Con el Domingo de Resurrección finalizó la Semana Santa, tan hondamente arraigada en el pueblo cristiano. Dice el refrán: Tres días hay en el año que brillan más que el Sol: Jueves Santo, Corpus Cristi y Día de la Ascensión.
El día principal no es ni el Jueves ni el Viernes Santo, sino el Domingo de Gloria o de Resurrección, que no es celebración de un solo día, sino que se prologa en la Octava de Pascua y continúa en el Tiempo Pascual, pues se celebra la victoria de Jesús sobre la muerte, preludio de la nuestra.

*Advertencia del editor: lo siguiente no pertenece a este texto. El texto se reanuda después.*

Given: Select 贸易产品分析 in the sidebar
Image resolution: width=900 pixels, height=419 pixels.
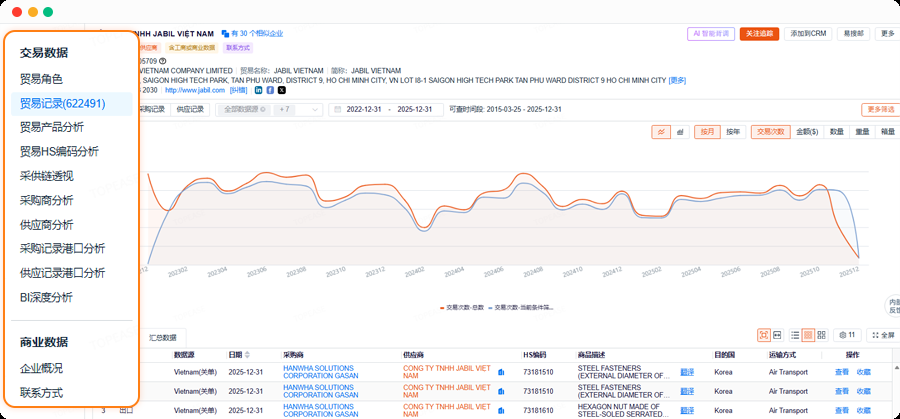Looking at the screenshot, I should pyautogui.click(x=52, y=127).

Una monjita anciana gritaba muy feliz: ¡Soy eterna! La muerte no es sino una especie de pesadilla que deja de serlo para quienes creen en Cristo. Él, con su cruz y su muerte, nos mereció el Paraíso. La muerte no tiene la última palabra, pues no es el final del camino, como se canta en muchos funerales. En tiempo de Pascua entonamos: La muerte, ¿donde está la muerte? ¿dónde está mi muerte? ¿Dónde su victoria? Resucitó. Aleluya. Si Cristo no hubiera resucitado, vana sería nuestra fe y nosotros los más desgraciados de los hombres; pero Cristo ha resucitado de entre los muertos como primicia de los que duermen (1 Co, 14, 15, 20).